Habiba told me that Waris does not take care of his child and it has been months since he even saw the child. In fact, she blocked Waris, the father of her child on Whatsapp to prevent him from contacting her because of unending hurt, anytime he called.
She mentioned that on two occasions, she bought plane tickets with her own money for the child and herself to travel to France so that Waris would spend time with the child but the footballer refused and they did not even see him.
“Why would you buy tickets and fly to France without having a prior arrangement with Waris,” I asked. She said, “all I wanted was for him to be there for his child and for the child to grow up knowing his father but Waris has shown that he is not interested.”
The child is currently in school and Habiba said she foots the school fees and every bill alone—Waris does not give a fuck.
Habiba mentioned that Waris was somewhat abusive to her but she does not want to dwell on that or even call that domestic violence—and that she even has photo evidence which she does not want in the public domain.
Before ending my conversations with Habiba, I asked whether it would ever be possible for her to return to her marriage.

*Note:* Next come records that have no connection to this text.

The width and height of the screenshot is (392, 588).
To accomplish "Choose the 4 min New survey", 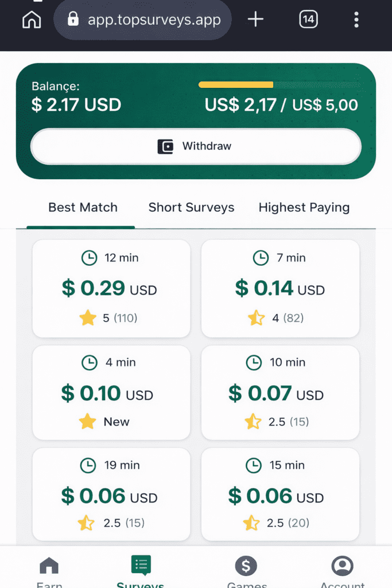I will tap(111, 392).
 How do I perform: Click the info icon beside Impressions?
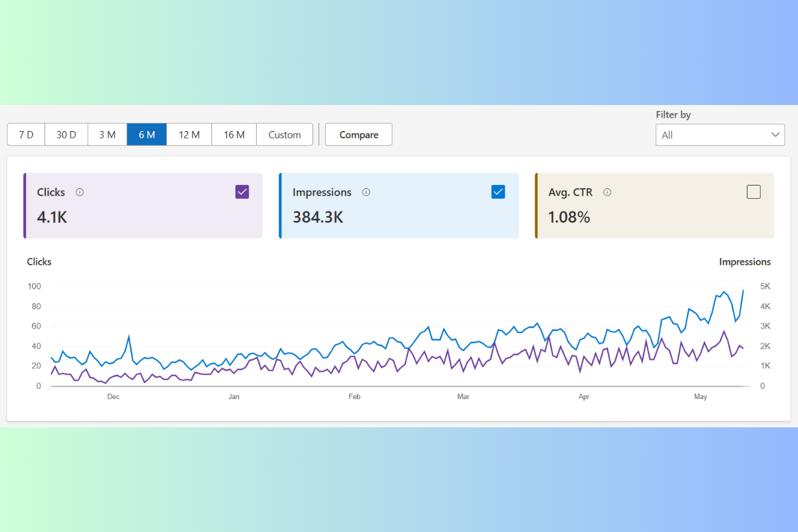pos(366,192)
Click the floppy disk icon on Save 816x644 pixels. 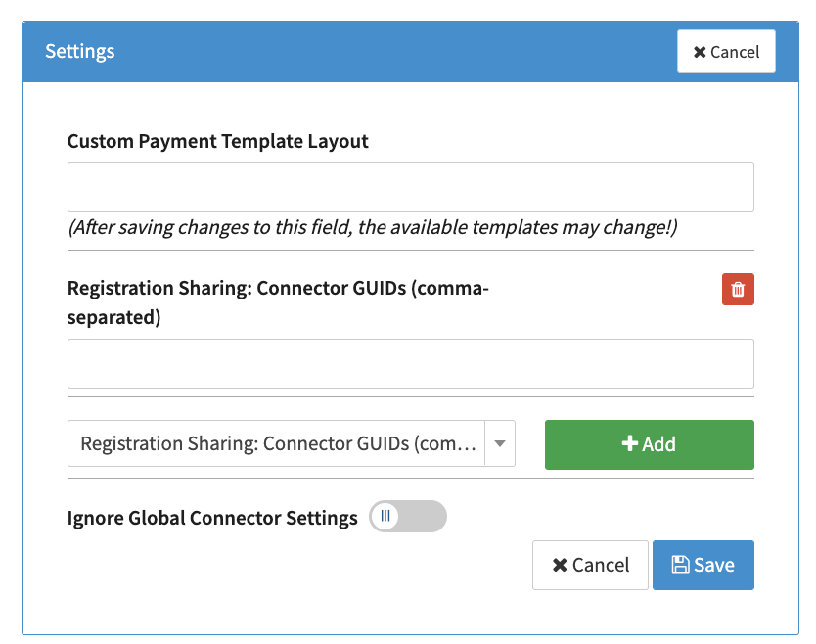[680, 565]
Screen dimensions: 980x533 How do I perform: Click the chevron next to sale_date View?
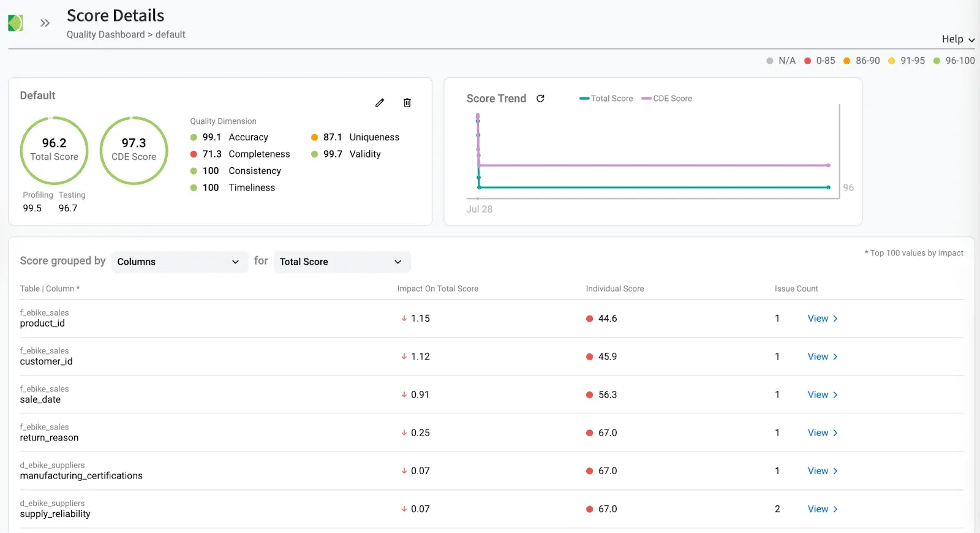tap(835, 395)
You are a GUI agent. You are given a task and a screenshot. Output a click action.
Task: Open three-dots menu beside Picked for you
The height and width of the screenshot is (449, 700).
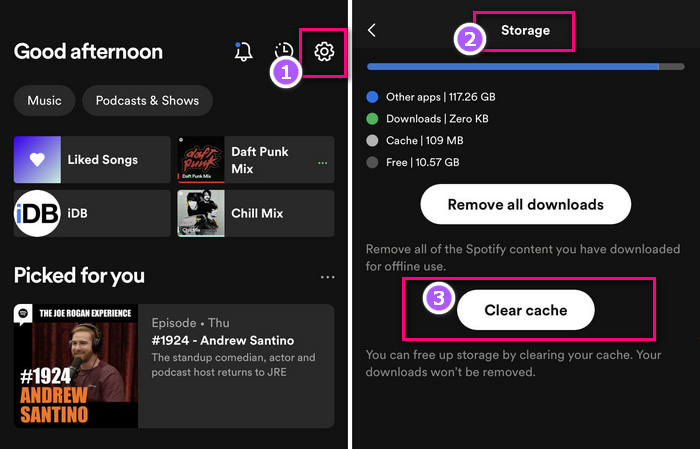pos(327,277)
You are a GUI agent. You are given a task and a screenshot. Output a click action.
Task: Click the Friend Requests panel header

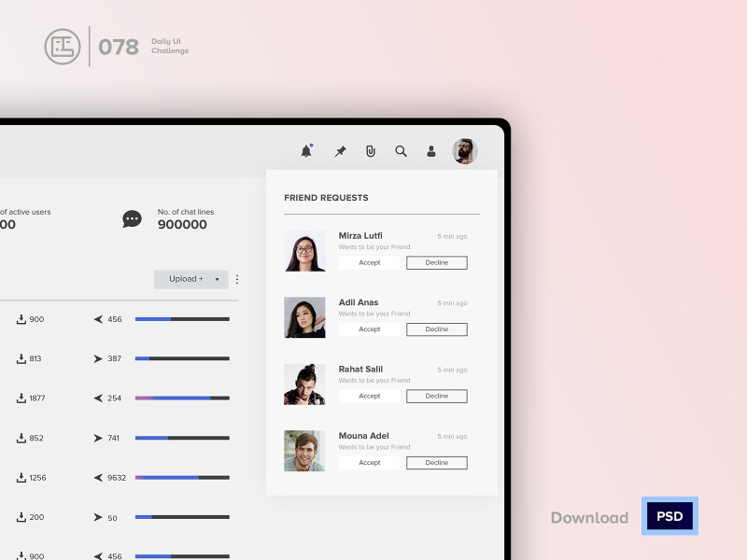326,198
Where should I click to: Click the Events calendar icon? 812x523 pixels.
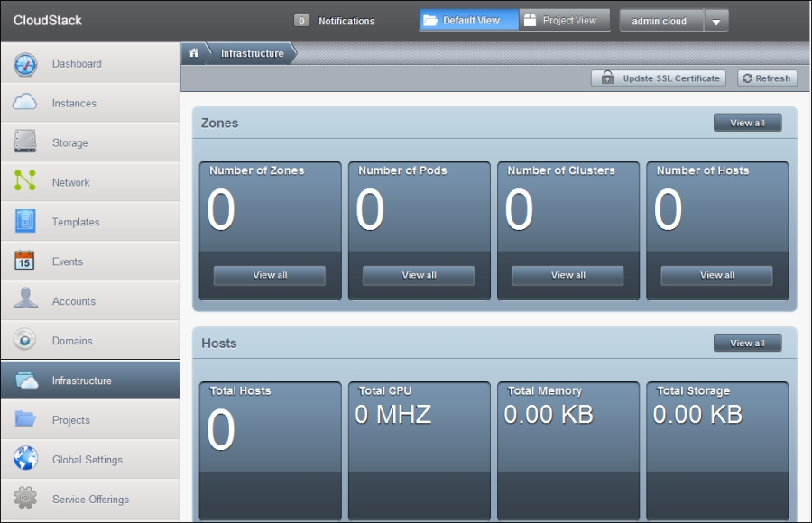tap(25, 262)
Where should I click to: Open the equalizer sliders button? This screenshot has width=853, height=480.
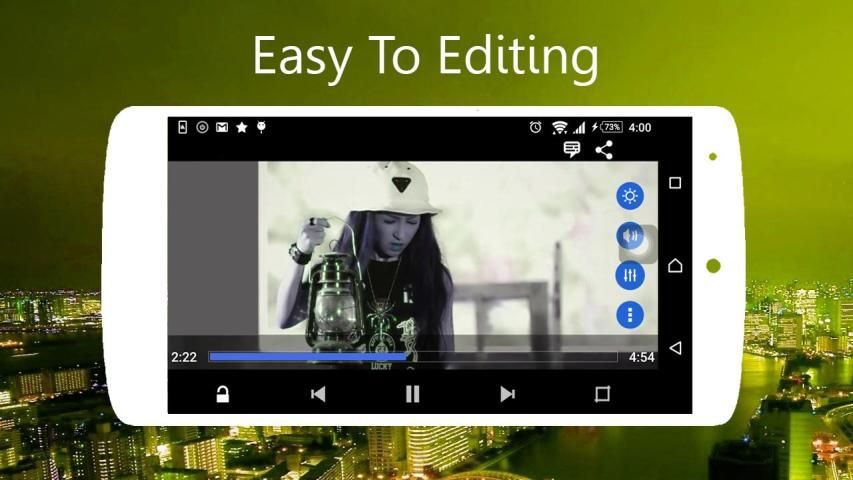(630, 275)
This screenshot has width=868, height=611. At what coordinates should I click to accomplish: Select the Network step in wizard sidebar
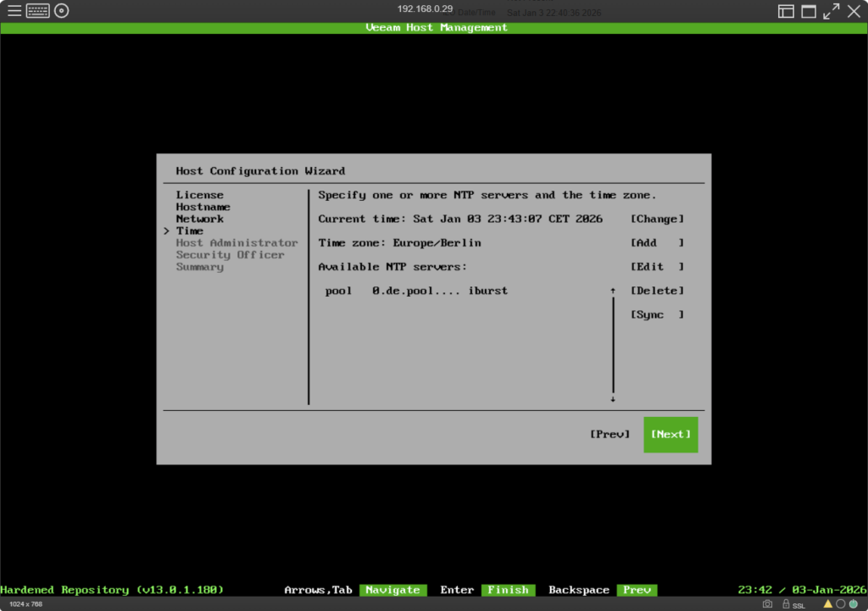pyautogui.click(x=200, y=219)
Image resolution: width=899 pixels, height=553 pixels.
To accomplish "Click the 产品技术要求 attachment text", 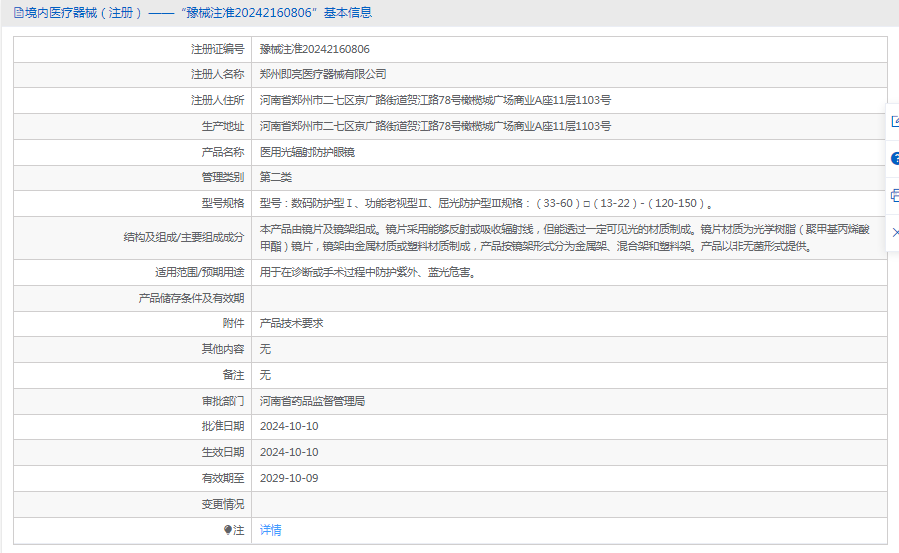I will coord(291,323).
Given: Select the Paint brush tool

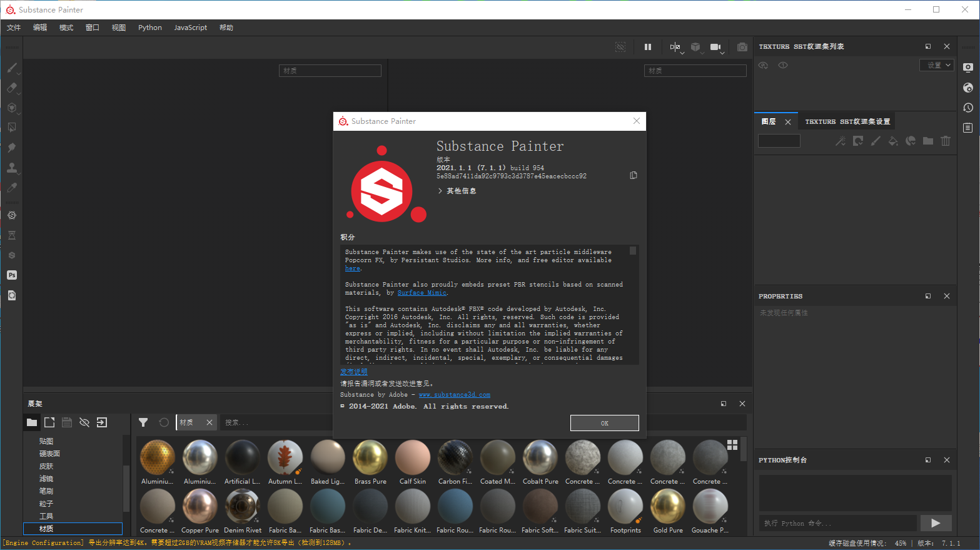Looking at the screenshot, I should coord(13,68).
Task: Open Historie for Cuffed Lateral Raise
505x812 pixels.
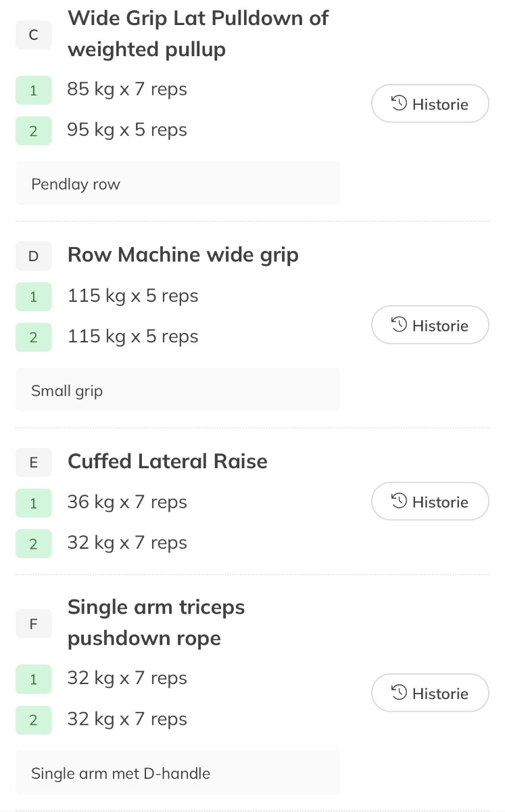Action: coord(430,501)
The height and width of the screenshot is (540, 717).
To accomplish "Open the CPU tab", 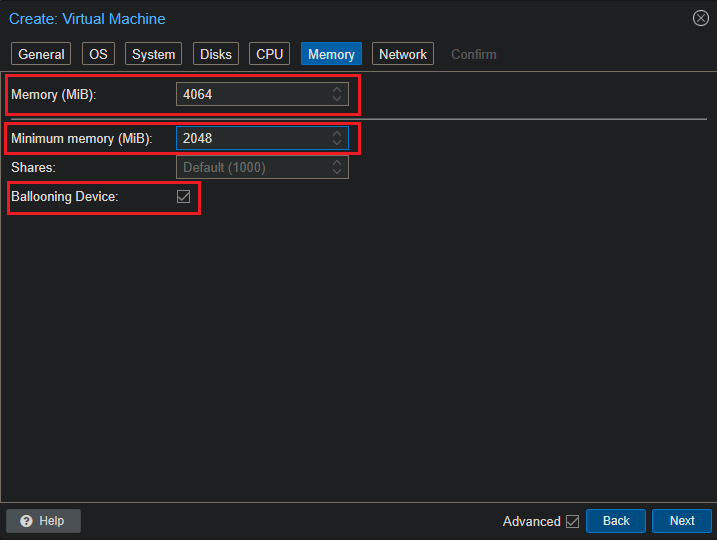I will tap(270, 54).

And she said, only under one condition—and the condition is that Waris’ family wouldn’t be allowed to come to her matrimonial home and poke their noses into her marriage.
Of course, Habiba is disappointed, childish, bitter and deeply hurt—and her words reflect these. If not, why would she still have a condition under which she will return to marry an illiterate, useless, below her standard man from a ‘nobody’ family? Habiba mentioned that she is currently working as an actress and a model–and I believe back to studying midwifery.